In the material below, the required lines run from the one containing "Dry Erase Boards (363, 106)" through the one containing "[TrustedSite Certified] (75, 2313)". Copy those lines exactly, ends included, and nothing else.

● ● ●

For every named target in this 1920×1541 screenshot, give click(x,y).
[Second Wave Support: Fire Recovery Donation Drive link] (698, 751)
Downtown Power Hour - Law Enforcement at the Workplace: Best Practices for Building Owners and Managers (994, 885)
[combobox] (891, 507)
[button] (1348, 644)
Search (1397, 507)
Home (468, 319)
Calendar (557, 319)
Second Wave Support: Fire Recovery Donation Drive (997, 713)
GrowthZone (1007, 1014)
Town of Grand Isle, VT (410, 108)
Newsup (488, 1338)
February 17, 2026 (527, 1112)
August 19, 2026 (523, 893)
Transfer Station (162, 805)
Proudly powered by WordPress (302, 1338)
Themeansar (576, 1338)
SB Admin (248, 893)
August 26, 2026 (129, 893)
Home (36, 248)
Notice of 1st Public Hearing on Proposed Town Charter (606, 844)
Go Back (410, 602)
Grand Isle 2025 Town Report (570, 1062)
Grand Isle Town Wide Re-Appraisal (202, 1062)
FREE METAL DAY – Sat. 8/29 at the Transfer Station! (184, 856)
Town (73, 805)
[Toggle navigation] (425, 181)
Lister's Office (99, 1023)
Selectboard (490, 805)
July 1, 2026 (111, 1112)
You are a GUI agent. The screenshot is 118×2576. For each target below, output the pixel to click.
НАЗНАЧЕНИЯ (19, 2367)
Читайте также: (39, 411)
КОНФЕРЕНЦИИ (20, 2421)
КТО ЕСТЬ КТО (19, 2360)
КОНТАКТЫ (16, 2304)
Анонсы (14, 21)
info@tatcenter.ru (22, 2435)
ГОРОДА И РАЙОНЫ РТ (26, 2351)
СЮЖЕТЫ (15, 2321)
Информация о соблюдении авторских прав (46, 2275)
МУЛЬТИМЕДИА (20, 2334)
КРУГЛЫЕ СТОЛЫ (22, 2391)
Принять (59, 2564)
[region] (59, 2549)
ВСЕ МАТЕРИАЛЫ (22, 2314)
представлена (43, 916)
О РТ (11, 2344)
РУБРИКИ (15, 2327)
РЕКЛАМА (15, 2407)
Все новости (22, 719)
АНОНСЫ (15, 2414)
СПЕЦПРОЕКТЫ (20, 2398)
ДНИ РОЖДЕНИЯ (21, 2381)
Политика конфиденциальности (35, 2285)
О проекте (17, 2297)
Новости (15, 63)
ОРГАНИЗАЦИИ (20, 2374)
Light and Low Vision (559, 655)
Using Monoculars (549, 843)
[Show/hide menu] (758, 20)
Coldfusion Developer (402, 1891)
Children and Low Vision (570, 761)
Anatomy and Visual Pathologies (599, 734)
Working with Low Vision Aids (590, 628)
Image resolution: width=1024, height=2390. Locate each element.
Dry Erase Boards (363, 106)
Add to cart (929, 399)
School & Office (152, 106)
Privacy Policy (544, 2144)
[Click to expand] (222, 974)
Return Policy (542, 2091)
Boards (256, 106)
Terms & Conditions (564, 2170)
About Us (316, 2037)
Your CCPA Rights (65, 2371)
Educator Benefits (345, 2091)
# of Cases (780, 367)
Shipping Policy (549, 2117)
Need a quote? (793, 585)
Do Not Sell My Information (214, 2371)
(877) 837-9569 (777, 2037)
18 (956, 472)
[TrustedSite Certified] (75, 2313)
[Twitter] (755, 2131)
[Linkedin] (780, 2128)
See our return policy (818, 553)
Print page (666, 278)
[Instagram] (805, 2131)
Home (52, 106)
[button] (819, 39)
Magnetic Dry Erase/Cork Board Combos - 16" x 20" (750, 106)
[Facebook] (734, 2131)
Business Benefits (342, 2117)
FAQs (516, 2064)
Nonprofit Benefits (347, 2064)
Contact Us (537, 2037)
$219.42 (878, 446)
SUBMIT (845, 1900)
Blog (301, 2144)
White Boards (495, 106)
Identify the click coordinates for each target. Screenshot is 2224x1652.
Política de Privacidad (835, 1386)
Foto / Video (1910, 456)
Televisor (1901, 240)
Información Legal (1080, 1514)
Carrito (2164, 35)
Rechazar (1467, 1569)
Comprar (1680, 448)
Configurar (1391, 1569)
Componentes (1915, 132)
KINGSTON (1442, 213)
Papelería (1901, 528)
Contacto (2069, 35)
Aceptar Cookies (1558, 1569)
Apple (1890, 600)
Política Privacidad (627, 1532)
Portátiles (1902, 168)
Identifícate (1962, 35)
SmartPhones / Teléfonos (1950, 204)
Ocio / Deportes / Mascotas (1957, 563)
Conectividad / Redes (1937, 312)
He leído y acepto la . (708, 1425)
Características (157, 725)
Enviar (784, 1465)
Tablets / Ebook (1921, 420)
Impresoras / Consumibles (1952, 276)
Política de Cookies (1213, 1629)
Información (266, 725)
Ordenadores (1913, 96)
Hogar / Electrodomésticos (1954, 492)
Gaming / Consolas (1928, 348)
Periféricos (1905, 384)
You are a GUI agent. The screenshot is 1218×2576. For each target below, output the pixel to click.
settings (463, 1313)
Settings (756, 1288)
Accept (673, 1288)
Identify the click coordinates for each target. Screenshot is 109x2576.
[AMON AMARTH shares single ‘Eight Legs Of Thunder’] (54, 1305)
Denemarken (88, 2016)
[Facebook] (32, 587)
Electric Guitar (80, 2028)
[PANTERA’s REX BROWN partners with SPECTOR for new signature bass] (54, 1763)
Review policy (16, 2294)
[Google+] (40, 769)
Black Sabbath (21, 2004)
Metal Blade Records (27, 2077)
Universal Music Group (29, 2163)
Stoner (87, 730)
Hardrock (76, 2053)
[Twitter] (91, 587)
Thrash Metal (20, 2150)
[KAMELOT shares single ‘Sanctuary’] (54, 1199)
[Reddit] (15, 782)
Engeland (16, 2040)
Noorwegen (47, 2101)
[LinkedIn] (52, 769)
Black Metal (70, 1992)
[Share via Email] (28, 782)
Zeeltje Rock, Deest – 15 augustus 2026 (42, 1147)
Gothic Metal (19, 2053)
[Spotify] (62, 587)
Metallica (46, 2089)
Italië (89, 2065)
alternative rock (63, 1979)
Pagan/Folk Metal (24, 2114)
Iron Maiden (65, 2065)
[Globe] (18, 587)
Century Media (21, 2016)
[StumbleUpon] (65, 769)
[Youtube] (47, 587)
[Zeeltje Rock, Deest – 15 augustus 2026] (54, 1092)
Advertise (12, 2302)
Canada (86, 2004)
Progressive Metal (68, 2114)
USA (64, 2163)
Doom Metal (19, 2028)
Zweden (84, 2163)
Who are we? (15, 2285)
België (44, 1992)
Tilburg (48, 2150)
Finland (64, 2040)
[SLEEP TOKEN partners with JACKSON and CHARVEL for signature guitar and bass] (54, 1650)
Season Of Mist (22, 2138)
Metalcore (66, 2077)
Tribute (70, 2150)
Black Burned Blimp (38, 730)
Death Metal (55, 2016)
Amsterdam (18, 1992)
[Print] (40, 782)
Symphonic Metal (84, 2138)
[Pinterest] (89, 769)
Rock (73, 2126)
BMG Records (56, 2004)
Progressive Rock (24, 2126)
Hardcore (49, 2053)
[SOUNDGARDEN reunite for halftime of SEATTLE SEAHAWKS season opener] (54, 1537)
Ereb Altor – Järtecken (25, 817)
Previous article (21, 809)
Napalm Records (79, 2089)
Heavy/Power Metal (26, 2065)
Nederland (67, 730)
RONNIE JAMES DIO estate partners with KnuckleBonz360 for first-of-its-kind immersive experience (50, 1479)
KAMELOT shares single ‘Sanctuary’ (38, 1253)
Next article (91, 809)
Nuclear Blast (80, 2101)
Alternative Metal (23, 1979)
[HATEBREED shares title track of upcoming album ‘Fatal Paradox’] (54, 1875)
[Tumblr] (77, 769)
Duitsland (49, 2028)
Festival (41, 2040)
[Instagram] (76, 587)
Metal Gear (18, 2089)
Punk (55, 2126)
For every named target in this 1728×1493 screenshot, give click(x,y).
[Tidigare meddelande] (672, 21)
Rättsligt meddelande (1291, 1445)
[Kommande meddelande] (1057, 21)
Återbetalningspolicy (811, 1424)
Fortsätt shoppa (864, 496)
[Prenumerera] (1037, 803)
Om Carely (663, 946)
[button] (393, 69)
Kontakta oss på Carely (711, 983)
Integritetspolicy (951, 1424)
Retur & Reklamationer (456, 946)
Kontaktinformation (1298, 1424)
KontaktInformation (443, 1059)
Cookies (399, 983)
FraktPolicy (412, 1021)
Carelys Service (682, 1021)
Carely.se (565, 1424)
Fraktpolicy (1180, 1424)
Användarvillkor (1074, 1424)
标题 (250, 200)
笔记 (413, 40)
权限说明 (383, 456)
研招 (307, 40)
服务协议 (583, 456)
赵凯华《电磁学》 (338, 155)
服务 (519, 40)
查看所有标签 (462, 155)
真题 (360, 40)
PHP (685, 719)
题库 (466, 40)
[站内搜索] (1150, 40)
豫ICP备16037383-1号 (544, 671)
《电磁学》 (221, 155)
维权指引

● ● ●

SOLUTION TO THIS EXERCISE:
Dry Erase Boards (363, 106)
Add to cart (929, 399)
School & Office (152, 106)
Privacy Policy (544, 2144)
[Click to expand] (222, 974)
Return Policy (542, 2091)
Boards (256, 106)
Terms & Conditions (564, 2170)
About Us (316, 2037)
Your CCPA Rights (65, 2371)
Educator Benefits (345, 2091)
# of Cases (780, 367)
Shipping Policy (549, 2117)
Need a quote? (793, 585)
Do Not Sell My Information (214, 2371)
(877) 837-9569 (777, 2037)
18 (956, 472)
[TrustedSite Certified] (75, 2313)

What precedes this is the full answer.